Given exercise 1: According to the text on Intel processor generations, on what date was Tiger Lake released?
Given exercise 2: Reproduce the text on Intel processor generations word for word, from "10th Generation Intel" up to and including "started in 2018.".

begin Provided passage

9th Generation Intel Processors – Coffee Lake
Coffee Lake processors were introduced by Intel in late 2017. With this architecture, Intel Core i9 processors were introduced.
Coffee Lake processors break the limit of 4 cores per CPU. The new processors can now support up to 8 cores per CPU.
Since the heat produced in these cores will be enormous, Intel attached the integrated heat spreader (IHS) to the CPU die instead of the thermal paste which is normally used in earlier processors.
It uses 1151 LGA sockets with altered pinouts to support more than 4 cores along with up to 16 MB of L3 cache.
10th Generation Intel Processors – Cannon Lake/Ice Lake
Cannon Lake, Intel’s 10th generation architecture, comes with an all-new 10-nm technology. It was released in late 2017 but production properly started in 2018.
Ice Lake is produced as the 2nd generation of 10-nm processors.
They use BGA1526 sockets and come with DDR4 3200 and LPDDR4X 3733 support. This is the first CPU architecture that comes with integrated support for Wi-Fi 6 (802.11ax) and Thunderbolt 3.
11th Generation Intel Processors – Tiger Lake
The 11th generation Intel, Tiger Lake, is the third generation of 10-nm transistor technology, released on September 2, 2020. The Tiger Lake architecture has up to 19% performance gains compared to Ice Lake. L4 cache has been introduced in this generation for further performance boosts.
Furthermore, this was the first generation to feature Intel Iris Xe graphics with significant FPS boosts whilst gaming.
12th Generation Intel Processors – Alder Lake
The 12th generation of Intel Core processors is referred to as Alder Lake. It also has 10-nanometer transistor technology, but with hybrid capabilities. This means it is both designed for power and scalability with its P-cores and E-cores, which essentially means power core and efficiency cores, respectively.
This generation supports DDR5 memory, Thunderbolt 4 connectivity, and WiFi 6E (Gig+).

end Provided passage
begin Given entries

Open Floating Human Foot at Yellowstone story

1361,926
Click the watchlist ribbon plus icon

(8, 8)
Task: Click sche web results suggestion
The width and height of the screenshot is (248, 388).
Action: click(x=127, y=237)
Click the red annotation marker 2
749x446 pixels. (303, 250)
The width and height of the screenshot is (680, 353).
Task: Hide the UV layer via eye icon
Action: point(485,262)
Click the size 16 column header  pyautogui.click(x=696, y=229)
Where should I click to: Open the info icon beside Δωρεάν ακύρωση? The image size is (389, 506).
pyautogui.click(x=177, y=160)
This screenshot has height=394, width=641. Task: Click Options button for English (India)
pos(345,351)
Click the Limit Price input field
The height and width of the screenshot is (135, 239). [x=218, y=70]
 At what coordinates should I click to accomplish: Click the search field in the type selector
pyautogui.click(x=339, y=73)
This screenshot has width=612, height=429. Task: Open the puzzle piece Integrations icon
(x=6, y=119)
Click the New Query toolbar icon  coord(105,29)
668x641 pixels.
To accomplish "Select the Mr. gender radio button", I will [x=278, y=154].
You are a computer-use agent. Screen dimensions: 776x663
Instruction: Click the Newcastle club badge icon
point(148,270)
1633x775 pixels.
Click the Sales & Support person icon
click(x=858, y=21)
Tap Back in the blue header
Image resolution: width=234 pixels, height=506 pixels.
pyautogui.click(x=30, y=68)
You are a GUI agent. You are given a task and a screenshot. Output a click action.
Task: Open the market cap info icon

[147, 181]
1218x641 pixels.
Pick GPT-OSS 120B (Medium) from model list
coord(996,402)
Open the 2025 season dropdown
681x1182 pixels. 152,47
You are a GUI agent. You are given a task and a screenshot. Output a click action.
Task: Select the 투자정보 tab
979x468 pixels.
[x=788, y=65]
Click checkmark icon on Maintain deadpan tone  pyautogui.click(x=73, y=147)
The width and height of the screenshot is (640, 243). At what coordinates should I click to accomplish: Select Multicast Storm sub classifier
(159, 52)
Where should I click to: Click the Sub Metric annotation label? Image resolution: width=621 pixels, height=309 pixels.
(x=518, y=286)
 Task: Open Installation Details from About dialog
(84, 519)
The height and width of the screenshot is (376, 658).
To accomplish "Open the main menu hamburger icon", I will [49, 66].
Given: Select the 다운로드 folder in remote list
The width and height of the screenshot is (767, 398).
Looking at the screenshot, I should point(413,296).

end Given entries

Task response 1: September 2, 2020.

Task response 2:
10th Generation Intel Processors – Cannon Lake/Ice Lake
Cannon Lake, Intel’s 10th generation architecture, comes with an all-new 10-nm technology. It was released in late 2017 but production properly started in 2018.